La reconnaissance israélienne de la Somaliland : un coup stratégique contre l’axe turco-qatari

Un pas qui dépasse la simple diplomatie

La reconnaissance par Israël de la Somaliland, État non reconnu par la communauté internationale, n’est pas un geste isolé. Elle s’inscrit dans un vaste projet géopolitique piloté par les États-Unis, visant à redessiner le Moyen-Orient sous l’égide d’un « Pax Americana 2 ». Au cœur de cette stratégie : la création d’un bloc d’États modérés, sous leadership américain, capable de faire contrepoids à l’axe radical incarné par la Turquie et le Qatar.

Une chaîne d’alliances de l’Azerbaïdjan à la mer Rouge

Cette alliance s’étend du nord – avec l’Azerbaïdjan – jusqu’au sud de la mer Rouge, où la Somaliland occupe une position stratégique décisive. L’Inde y voit une voie maritime sûre vers l’Europe via le corridor IMEC, tandis que l’Éthiopie gagne enfin un accès à la mer. En reliant ces points, le projet contourne délibérément la Turquie, privant Ankara de son rôle de pivot régional.

La Somaliland et la question gazaouie : une contrepartie sur la table

Le lieutenant-colonel (rés.) Amit Yagur, analyste des affaires internationales, a levé le voile sur l’une des dimensions les plus sensibles de l’accord :
« La demande de la Somaliland d’accueillir des Gazaouis en échange de la reconnaissance israélienne était sur la table. »
Cette exigence s’aligne parfaitement avec le « Project Sunrise », un plan américain avancé qui prévoit un « relogement volontaire » des habitants de Gaza vers un pays tiers, assorti d’incitations économiques substantielles.
L’objectif : offrir une réponse humanitaire et stratégique à la reconstruction post-conflit, tout en soulageant la pression démographique sur Israël.

Israël, le partenaire qui sort les marrons du feu

Israël joue ici un rôle de premier plan : « Nous sommes ceux qui sortons les marrons du feu pour les États-Unis », souligne Yagur. En reconnaissant la Somaliland en premier, Jérusalem prépare le terrain pour une reconnaissance américaine officielle et assume les risques diplomatiques. Cette posture renforce la position d’Israël comme allié le plus fiable et le plus précieux de Washington, face à une Turquie dont les liens avec l’axe radical (Qatar inclus) sont de plus en plus problématiques.

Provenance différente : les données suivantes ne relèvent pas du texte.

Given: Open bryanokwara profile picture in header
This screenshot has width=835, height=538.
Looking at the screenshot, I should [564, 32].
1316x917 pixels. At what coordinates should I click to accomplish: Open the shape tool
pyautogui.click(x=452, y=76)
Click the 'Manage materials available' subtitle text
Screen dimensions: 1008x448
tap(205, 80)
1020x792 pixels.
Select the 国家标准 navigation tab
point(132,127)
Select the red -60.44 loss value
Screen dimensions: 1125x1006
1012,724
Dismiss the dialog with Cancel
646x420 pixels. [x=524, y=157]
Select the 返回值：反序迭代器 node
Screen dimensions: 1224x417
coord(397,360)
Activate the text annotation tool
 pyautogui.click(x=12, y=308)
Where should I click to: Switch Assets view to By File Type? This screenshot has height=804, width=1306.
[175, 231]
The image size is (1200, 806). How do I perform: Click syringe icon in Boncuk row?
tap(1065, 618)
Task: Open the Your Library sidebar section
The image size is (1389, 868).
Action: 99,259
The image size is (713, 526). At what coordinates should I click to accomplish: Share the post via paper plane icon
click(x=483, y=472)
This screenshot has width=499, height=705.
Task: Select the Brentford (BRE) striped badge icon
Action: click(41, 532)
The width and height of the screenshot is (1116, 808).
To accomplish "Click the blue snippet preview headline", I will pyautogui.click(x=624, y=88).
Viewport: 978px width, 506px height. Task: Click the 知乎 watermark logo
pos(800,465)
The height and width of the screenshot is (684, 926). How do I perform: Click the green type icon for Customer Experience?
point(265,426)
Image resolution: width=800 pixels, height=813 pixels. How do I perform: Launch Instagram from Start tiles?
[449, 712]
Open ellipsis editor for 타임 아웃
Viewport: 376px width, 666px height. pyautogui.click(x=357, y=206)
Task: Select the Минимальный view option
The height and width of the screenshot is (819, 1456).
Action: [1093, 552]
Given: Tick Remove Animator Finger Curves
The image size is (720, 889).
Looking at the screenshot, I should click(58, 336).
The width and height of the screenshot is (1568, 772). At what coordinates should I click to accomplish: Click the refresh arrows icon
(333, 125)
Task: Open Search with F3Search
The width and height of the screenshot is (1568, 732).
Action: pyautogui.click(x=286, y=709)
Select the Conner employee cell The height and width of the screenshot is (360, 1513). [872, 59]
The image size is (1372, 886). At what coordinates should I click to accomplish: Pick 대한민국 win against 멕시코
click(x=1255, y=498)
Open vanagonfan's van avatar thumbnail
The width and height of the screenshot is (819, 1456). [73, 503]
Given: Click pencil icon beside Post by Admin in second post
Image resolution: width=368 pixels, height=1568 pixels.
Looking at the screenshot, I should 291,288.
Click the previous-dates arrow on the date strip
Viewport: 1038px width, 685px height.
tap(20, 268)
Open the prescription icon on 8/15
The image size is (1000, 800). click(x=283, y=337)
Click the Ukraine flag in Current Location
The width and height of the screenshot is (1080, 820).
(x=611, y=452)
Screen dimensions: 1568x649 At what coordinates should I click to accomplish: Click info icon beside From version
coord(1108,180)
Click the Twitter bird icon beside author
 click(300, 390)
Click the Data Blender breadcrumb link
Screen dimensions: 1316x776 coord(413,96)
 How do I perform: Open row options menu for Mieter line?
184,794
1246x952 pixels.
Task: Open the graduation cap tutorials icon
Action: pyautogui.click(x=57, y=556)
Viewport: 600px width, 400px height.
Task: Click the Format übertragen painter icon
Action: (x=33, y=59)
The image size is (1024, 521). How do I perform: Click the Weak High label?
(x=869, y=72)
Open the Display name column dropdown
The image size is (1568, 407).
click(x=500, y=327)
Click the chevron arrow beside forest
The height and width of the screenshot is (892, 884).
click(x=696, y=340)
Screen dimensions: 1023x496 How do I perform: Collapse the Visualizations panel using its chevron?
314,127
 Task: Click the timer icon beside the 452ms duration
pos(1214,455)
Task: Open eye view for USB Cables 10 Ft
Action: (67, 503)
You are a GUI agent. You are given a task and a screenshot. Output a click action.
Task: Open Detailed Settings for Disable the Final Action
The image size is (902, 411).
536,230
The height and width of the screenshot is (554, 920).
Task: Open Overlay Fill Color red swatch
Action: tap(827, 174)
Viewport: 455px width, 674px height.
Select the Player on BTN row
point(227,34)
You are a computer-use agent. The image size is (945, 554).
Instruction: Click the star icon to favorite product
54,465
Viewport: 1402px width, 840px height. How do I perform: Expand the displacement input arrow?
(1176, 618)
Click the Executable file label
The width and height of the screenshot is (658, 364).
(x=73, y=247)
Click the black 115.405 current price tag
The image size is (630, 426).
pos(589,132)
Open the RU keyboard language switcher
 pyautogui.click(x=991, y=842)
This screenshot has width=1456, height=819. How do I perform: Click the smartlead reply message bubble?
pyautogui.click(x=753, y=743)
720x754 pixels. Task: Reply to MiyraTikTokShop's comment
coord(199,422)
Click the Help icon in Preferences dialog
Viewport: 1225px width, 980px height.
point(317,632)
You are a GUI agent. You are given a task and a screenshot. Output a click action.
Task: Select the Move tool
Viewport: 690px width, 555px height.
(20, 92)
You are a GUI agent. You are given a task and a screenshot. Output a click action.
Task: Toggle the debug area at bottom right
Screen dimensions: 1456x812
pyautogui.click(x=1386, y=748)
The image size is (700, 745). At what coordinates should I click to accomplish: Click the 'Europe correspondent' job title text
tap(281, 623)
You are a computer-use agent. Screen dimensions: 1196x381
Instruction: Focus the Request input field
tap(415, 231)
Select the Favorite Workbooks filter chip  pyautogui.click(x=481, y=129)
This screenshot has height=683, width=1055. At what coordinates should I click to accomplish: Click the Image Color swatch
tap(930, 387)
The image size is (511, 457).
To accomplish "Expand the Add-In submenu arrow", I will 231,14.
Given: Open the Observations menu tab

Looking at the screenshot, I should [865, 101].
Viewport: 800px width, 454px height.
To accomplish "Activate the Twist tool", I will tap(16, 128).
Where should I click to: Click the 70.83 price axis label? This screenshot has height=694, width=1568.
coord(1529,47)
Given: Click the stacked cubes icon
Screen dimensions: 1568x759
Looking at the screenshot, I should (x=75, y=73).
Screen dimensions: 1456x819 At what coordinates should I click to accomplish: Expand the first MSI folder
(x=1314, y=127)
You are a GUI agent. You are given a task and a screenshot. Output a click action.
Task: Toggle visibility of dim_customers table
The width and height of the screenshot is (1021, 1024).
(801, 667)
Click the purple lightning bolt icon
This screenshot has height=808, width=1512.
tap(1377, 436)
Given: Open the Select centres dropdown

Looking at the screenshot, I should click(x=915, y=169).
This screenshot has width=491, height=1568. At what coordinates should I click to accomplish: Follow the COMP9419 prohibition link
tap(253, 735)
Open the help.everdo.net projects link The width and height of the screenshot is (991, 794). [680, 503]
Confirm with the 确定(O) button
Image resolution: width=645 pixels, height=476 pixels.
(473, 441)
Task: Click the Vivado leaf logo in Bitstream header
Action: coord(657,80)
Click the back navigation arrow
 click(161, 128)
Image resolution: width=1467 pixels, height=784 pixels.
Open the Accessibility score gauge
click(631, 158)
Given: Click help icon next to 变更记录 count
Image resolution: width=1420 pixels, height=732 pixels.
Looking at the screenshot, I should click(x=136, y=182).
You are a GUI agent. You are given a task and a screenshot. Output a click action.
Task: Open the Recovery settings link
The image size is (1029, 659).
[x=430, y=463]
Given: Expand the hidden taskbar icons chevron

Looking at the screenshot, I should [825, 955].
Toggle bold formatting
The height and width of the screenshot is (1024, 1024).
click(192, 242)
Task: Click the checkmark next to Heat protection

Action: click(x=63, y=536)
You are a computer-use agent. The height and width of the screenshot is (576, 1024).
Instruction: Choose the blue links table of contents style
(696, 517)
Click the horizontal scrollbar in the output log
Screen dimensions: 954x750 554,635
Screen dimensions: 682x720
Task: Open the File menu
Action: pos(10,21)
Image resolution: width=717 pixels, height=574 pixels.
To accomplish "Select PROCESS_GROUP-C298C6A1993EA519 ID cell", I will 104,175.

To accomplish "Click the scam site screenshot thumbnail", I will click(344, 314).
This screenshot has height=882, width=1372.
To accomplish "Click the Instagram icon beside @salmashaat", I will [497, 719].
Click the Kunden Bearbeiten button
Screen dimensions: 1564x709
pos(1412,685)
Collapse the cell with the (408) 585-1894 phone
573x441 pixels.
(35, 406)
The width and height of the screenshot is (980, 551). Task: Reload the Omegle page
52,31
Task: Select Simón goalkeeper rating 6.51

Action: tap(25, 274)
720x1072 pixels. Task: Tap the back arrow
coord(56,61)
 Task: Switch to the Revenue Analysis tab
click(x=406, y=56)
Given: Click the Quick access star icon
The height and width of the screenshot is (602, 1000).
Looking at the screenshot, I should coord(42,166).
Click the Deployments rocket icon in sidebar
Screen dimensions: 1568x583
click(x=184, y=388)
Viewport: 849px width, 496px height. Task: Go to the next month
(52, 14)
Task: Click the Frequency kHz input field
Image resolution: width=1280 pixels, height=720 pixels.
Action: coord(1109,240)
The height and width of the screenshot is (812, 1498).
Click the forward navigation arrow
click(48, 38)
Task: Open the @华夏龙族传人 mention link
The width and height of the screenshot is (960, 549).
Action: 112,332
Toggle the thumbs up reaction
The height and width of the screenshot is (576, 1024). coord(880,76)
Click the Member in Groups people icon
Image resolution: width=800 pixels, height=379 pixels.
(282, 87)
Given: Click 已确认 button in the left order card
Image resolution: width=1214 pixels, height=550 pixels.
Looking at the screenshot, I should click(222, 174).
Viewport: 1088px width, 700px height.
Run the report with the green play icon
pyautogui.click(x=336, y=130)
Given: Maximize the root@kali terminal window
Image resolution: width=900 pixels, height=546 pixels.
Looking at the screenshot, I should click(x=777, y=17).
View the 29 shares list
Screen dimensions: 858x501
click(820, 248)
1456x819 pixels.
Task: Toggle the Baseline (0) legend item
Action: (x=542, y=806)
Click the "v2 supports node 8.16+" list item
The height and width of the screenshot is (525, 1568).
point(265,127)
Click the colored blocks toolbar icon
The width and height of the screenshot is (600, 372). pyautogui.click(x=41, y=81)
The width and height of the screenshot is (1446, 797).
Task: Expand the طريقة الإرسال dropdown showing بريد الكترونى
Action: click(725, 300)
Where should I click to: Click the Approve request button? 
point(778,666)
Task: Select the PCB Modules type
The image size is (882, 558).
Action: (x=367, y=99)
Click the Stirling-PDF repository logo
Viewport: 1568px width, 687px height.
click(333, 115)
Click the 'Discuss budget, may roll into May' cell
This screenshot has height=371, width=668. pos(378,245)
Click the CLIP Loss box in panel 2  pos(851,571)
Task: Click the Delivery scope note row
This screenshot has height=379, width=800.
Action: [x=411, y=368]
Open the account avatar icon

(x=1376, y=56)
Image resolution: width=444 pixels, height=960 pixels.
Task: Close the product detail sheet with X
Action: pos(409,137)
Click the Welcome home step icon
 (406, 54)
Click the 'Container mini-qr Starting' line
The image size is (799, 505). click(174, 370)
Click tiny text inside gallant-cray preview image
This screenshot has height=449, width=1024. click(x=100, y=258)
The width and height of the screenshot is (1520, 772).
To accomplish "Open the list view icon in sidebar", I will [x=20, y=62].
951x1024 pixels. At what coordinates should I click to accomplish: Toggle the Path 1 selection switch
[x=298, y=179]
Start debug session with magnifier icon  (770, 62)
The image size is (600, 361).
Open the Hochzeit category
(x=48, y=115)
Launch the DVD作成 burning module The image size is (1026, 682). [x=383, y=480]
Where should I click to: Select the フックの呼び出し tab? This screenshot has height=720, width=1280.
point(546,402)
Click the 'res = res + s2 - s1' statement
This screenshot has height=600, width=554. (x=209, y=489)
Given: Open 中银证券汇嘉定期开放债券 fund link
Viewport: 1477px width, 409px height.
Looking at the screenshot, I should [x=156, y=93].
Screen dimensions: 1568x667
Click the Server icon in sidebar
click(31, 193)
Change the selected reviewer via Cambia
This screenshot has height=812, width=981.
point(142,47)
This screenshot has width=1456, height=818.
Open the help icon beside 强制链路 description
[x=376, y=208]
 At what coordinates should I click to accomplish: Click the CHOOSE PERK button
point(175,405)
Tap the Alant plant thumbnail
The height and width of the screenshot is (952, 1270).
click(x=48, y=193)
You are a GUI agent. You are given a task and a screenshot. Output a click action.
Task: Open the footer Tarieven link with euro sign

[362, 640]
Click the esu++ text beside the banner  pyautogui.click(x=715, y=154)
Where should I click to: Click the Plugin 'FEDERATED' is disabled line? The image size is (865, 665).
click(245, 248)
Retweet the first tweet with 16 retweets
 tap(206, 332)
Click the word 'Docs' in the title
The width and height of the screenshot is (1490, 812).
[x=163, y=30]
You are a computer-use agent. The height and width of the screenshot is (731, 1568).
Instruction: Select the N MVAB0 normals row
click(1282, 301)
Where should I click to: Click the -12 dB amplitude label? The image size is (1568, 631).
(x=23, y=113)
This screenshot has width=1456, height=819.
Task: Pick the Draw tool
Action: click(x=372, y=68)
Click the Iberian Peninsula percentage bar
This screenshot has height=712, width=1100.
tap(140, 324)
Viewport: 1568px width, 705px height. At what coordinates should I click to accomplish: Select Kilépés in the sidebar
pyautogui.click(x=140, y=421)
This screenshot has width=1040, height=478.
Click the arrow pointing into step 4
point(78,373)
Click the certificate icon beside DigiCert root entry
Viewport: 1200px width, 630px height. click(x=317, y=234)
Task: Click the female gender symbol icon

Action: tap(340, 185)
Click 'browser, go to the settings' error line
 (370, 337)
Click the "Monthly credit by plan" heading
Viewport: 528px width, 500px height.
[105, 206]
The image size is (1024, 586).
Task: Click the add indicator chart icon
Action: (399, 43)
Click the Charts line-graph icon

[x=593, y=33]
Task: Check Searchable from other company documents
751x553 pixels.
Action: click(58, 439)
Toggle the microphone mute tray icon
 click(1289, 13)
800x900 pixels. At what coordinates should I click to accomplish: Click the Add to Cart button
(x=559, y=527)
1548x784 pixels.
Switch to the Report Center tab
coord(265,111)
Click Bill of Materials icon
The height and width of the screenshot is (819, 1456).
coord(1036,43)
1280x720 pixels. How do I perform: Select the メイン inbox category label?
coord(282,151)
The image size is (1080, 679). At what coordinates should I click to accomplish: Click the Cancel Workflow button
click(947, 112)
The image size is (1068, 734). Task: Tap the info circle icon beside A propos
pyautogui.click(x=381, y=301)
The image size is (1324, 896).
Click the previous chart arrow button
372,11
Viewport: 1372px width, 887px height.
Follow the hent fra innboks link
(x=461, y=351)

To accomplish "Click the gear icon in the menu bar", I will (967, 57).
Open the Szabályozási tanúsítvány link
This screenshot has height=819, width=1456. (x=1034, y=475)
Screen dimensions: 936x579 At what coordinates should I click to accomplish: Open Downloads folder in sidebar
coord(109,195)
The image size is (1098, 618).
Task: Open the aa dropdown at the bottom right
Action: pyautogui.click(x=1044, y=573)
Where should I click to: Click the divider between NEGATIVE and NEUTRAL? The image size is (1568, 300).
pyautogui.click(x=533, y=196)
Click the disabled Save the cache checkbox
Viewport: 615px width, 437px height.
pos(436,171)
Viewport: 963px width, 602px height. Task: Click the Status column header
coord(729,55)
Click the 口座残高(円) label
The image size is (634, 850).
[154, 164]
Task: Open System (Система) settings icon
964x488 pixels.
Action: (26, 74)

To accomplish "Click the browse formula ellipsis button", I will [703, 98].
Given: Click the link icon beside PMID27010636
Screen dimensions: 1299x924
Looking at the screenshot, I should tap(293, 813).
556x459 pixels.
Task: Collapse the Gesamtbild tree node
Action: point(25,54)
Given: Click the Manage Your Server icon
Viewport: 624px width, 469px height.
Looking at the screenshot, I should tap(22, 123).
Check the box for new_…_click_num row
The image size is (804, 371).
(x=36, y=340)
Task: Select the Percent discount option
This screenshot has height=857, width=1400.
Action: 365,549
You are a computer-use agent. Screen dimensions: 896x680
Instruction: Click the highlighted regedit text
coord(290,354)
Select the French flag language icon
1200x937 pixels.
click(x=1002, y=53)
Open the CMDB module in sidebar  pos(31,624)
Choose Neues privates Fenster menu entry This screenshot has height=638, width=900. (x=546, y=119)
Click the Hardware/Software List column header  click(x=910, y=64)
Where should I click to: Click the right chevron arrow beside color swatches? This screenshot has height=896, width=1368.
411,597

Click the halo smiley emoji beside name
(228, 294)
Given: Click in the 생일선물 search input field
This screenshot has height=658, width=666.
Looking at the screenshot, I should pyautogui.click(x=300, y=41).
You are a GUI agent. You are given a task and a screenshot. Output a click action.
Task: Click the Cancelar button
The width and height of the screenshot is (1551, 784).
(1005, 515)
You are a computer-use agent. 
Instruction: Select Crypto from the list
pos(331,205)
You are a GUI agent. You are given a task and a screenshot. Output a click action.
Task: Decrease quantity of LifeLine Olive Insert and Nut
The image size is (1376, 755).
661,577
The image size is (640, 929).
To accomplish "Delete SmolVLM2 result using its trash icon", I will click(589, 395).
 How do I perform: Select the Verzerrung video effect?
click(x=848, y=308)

La fureur turque confirme la portée du coup

La réaction virulente d’Ankara ne laisse aucun doute : la Turquie a parfaitement compris qu’il s’agit d’un mouvement coordonné pour la marginaliser. Malgré les sourires publics entre Trump et Erdogan, les États-Unis ont choisi de bâtir un axe alternatif avec Israël, l’Inde et d’autres partenaires modérés.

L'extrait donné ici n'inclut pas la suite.